C’est vrai qu’on ne peut pas reprocher à Fanny Pigeaud d’avoir eu la bonne intention de décrire la crise de la bonne gouvernance qui sévit dans le régime de Paul Biya, empêtré qu’il est dans la corruption et les contradictions qui sont dues à son irrationalité structurelle, à son manque de perspective éthico-politique, et dont les conséquences sont, en plus du fait que le pouvoir de Biya soit devenu l’objet d’une grande convoitise de la part des prédateurs sociaux qu’il a pourtant considérablement produits dans le temps, la « mythification du mérite »[3], la reconfiguration de l’échelle des valeurs au détriment des références axiologiques cardinales, la tendance à la transgression des normes publiques de référence, le sacrifice de l’intérêt général sur l’autel des intérêts particuliers, etc. On ne peut cependant pas la féliciter d’affectionner l’incitation à la haine ethnique à travers la diabolisation arbitraire d’une référence anthropologique qu’elle a d’ailleurs du mal à bien identifier et de manifester l’arrogance de ceux qui s’arrogent toujours le droit de donner des leçons aux autres dans un monde dont ils se prennent pour les propriétaires exclusifs.

En croyant qu’il est vraiment pertinent de nous décrire ce que nous savions déjà, Pigeaud aurait mieux fait d’éviter les pièges idéologiques dont tout piètre scoop politiquement malveillant est inévitablement assorti.

 

Pr Lucien AYISSI

Université de Yaoundé I (Cameroun)

  

 



[1]- Cf. Lucien Ayissi (cf. Corruption et gouvernance (2003/2008), Corruption et pauvreté (2007), Gouvernance camerounaise et lutte contre la pauvreté (2009), La prière de Yakob (2010), Rationalité prédatrice et crise de l’Etat de droit (2011) ; Christian Tumi, Ma foi : un Cameroun à remettre à neuf (2011), etc.  
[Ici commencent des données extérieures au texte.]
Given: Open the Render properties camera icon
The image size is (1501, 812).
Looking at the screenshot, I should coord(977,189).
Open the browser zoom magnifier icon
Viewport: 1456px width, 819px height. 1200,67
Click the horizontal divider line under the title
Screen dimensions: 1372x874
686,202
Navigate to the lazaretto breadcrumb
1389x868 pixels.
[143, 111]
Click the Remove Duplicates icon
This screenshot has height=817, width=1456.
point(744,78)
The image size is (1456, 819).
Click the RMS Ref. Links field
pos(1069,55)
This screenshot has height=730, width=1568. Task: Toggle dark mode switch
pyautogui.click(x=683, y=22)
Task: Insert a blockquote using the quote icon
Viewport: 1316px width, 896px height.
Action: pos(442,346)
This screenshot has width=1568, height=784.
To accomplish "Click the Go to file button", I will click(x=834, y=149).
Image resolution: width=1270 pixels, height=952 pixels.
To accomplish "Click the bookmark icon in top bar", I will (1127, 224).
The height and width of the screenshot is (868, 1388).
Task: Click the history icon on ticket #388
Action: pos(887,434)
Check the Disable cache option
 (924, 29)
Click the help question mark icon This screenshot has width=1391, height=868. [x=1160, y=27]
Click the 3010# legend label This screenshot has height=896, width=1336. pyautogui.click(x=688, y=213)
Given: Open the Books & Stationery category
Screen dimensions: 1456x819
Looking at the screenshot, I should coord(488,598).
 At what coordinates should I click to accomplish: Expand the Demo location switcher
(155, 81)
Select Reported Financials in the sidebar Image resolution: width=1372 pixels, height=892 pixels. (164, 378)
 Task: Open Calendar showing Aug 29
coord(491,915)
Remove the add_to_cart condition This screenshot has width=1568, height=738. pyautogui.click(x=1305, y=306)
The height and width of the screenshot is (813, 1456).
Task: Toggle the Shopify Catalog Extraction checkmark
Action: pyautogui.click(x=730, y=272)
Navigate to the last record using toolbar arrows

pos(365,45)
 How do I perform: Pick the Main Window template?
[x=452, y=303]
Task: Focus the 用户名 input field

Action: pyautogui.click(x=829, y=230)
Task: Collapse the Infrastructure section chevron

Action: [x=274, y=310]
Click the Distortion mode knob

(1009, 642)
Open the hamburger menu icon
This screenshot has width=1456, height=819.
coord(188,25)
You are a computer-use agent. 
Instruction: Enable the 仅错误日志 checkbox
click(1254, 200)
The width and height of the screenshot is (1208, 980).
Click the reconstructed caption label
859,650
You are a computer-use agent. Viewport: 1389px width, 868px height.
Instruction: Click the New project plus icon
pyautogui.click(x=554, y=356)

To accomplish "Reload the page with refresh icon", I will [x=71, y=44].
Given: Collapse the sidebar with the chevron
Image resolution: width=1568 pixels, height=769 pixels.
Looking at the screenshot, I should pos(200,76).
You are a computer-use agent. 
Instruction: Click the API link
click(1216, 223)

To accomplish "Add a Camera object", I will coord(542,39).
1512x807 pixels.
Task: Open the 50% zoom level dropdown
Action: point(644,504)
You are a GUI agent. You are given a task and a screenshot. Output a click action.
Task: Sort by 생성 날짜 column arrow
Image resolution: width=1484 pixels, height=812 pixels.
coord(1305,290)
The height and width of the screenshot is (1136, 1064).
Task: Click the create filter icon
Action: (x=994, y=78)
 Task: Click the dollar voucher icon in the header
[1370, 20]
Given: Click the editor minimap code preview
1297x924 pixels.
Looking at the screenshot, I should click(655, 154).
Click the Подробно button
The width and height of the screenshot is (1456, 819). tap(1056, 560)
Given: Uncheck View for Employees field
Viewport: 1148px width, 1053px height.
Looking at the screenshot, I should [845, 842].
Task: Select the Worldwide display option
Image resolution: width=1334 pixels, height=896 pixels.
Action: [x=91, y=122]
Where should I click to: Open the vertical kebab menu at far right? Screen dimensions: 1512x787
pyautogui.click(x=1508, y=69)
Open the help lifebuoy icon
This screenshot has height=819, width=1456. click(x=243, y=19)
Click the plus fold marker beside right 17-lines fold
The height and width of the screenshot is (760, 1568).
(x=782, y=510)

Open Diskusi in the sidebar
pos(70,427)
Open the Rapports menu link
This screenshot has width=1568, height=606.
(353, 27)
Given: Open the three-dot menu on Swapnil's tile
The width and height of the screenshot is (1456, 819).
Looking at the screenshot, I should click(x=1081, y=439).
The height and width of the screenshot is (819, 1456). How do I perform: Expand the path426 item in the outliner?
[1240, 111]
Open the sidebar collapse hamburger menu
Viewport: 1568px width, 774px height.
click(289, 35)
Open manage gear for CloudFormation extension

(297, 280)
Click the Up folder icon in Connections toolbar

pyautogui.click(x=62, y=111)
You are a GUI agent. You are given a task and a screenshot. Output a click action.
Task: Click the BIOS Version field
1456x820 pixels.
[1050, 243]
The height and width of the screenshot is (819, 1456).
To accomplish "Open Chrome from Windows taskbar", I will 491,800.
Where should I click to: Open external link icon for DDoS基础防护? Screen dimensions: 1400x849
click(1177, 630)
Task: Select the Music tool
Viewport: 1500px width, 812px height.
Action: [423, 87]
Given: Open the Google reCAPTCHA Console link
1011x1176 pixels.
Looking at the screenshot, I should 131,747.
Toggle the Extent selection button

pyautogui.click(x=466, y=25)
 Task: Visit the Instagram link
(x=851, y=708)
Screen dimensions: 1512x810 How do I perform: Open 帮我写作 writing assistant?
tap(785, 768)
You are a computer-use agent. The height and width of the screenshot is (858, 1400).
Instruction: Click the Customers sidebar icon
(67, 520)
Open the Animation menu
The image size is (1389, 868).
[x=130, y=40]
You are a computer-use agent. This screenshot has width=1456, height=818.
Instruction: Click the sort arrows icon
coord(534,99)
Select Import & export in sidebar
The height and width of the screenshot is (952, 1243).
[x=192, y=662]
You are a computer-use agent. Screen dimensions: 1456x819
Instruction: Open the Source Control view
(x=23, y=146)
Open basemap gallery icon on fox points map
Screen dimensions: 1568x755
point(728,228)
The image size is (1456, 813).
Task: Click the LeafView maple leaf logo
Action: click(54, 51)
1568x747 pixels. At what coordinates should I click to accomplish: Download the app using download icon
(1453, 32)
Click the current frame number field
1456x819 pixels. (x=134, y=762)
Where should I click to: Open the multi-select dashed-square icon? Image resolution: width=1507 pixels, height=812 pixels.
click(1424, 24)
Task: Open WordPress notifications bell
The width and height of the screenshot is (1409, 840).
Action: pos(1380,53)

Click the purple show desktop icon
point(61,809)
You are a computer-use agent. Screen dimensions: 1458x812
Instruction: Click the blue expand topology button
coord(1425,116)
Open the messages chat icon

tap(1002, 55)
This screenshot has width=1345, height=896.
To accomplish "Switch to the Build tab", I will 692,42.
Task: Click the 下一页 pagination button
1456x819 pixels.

[2]- Cf. p. 174 de son ouvrage : « Les médias privés ne s’en sortent pas vraiment mieux. La presse qui compte cinq quotidiens – Le Jour, Mutations, Le Messager, La Nouvelle Expression et L’Actu – et une foule de journaux à la parution irrégulière est d’un niveau passable : les fautes d’orthographe et de grammaire sont nombreuses, y compris dans les titres de Une, l’expression souvent approximative, la hiérarchisation de l’information aléatoire, les illustrations hasardeuses. »

[3]-  Lucien Ayissi, Gouvernance camerounaise et lutte contre la pauvreté. Interpellations éthiques et propositions politiques, Paris, L’Harmattan, 2009, p. 82.